((

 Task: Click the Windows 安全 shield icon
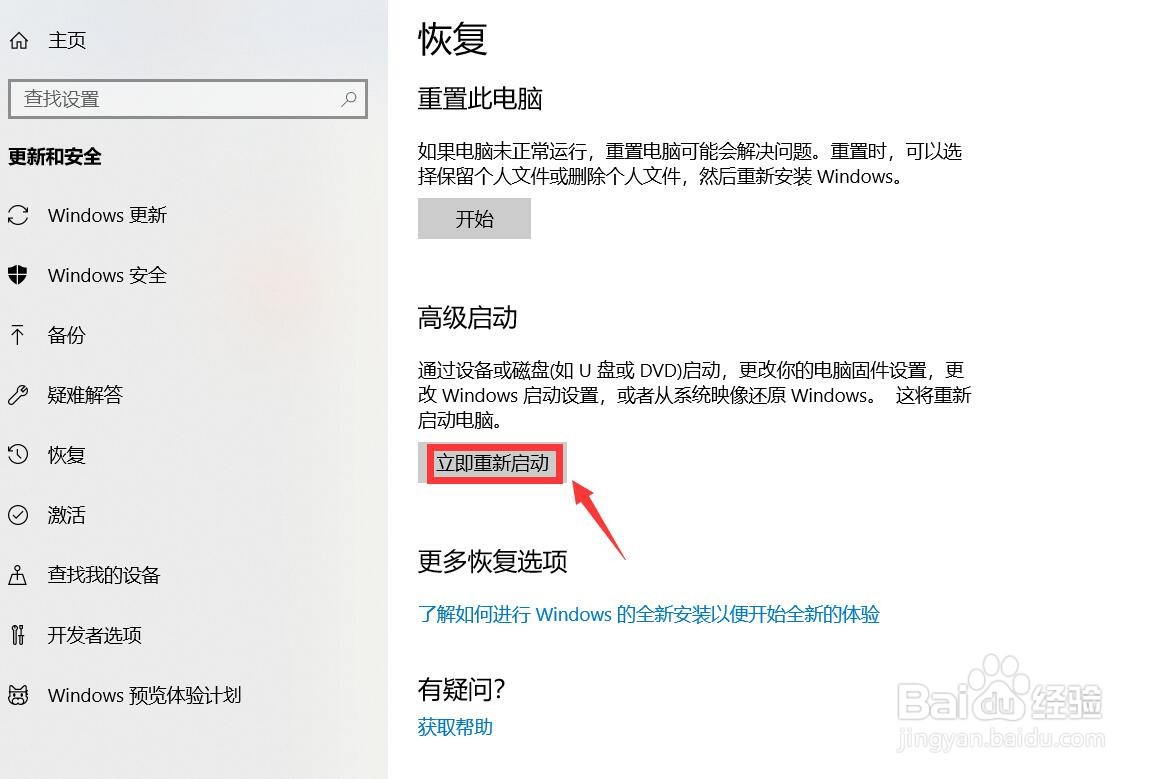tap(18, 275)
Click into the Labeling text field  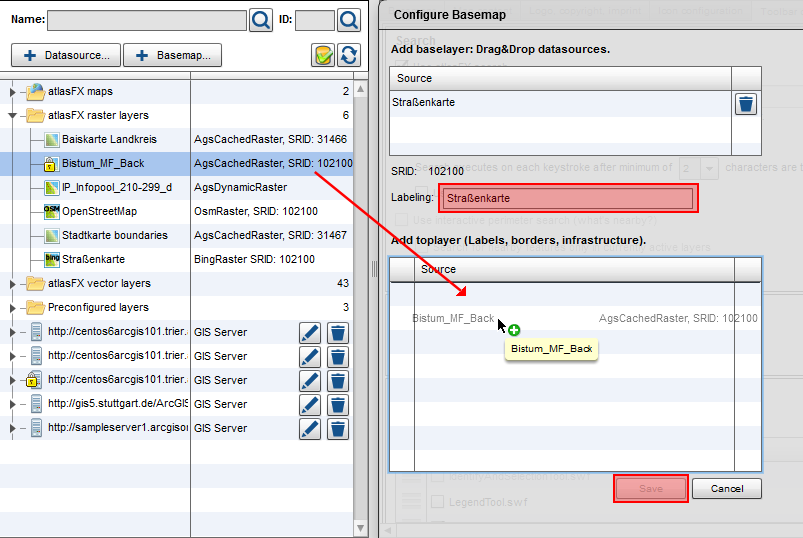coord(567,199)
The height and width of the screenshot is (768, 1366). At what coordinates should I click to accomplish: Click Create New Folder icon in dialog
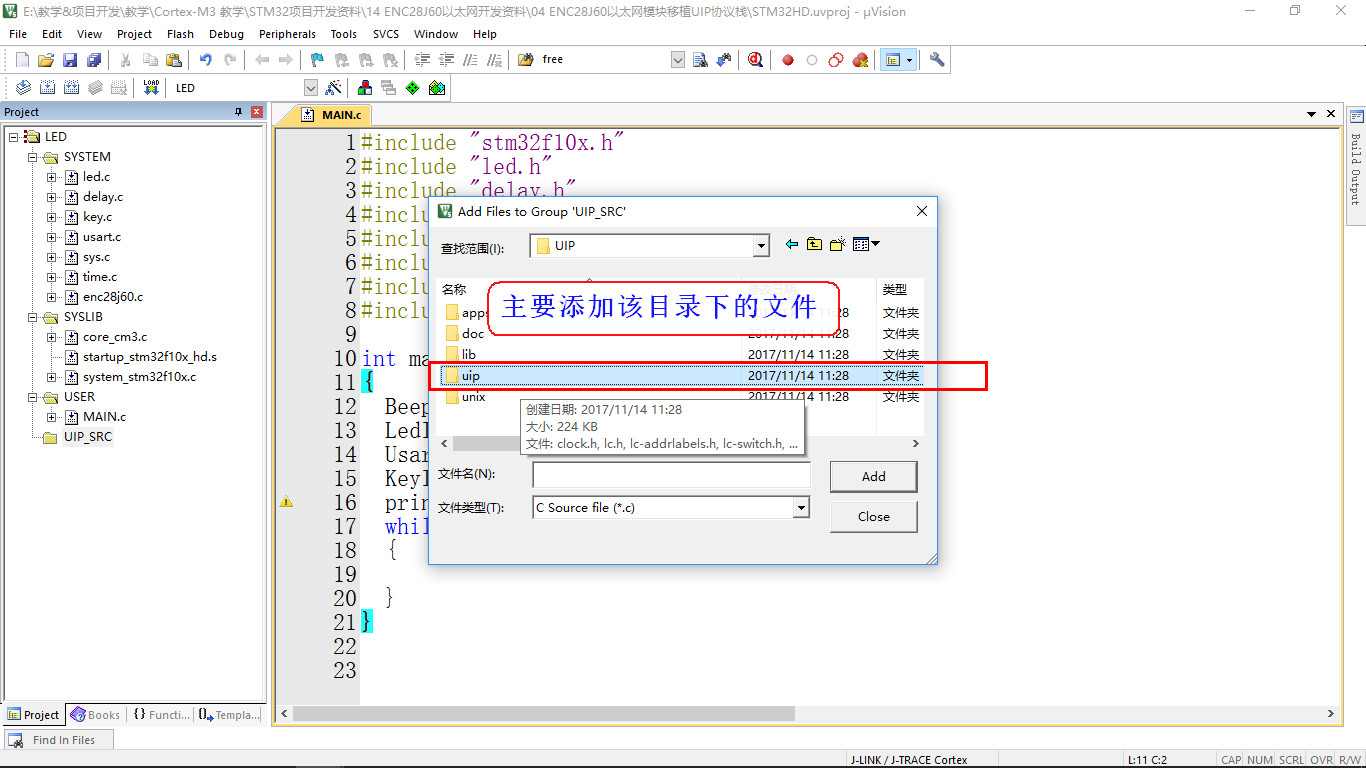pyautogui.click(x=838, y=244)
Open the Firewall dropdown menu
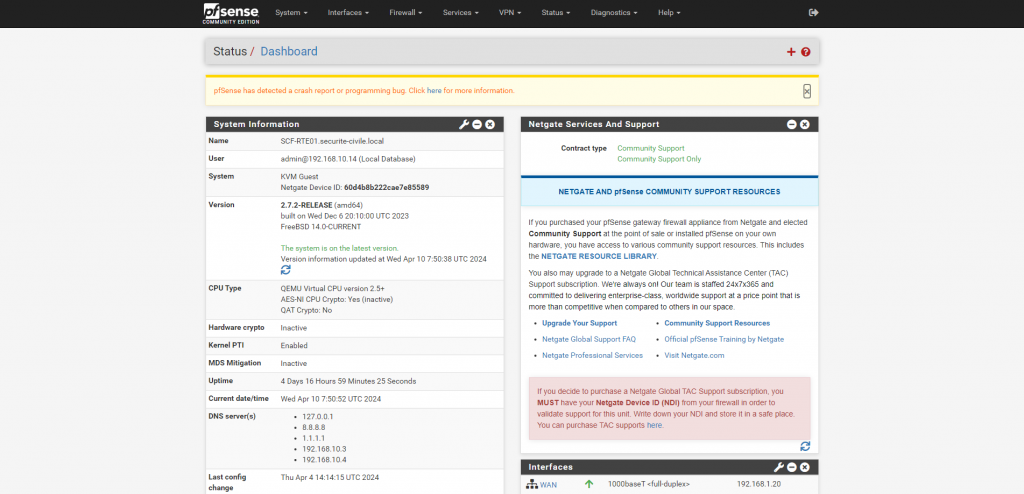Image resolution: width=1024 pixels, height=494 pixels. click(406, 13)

))

INSTRUCTIONS FOR THE TASK: What is needed is an exact copy of every line from the one with "The height and" to the end of the listing above, with the pictures left out.

REPLY TO THE TASK:
The height and width of the screenshot is (768, 1366). At what coordinates should I click to accomplish: Click Create New Folder icon in dialog
pyautogui.click(x=838, y=244)
Open the Firewall dropdown menu
Image resolution: width=1024 pixels, height=494 pixels. click(406, 13)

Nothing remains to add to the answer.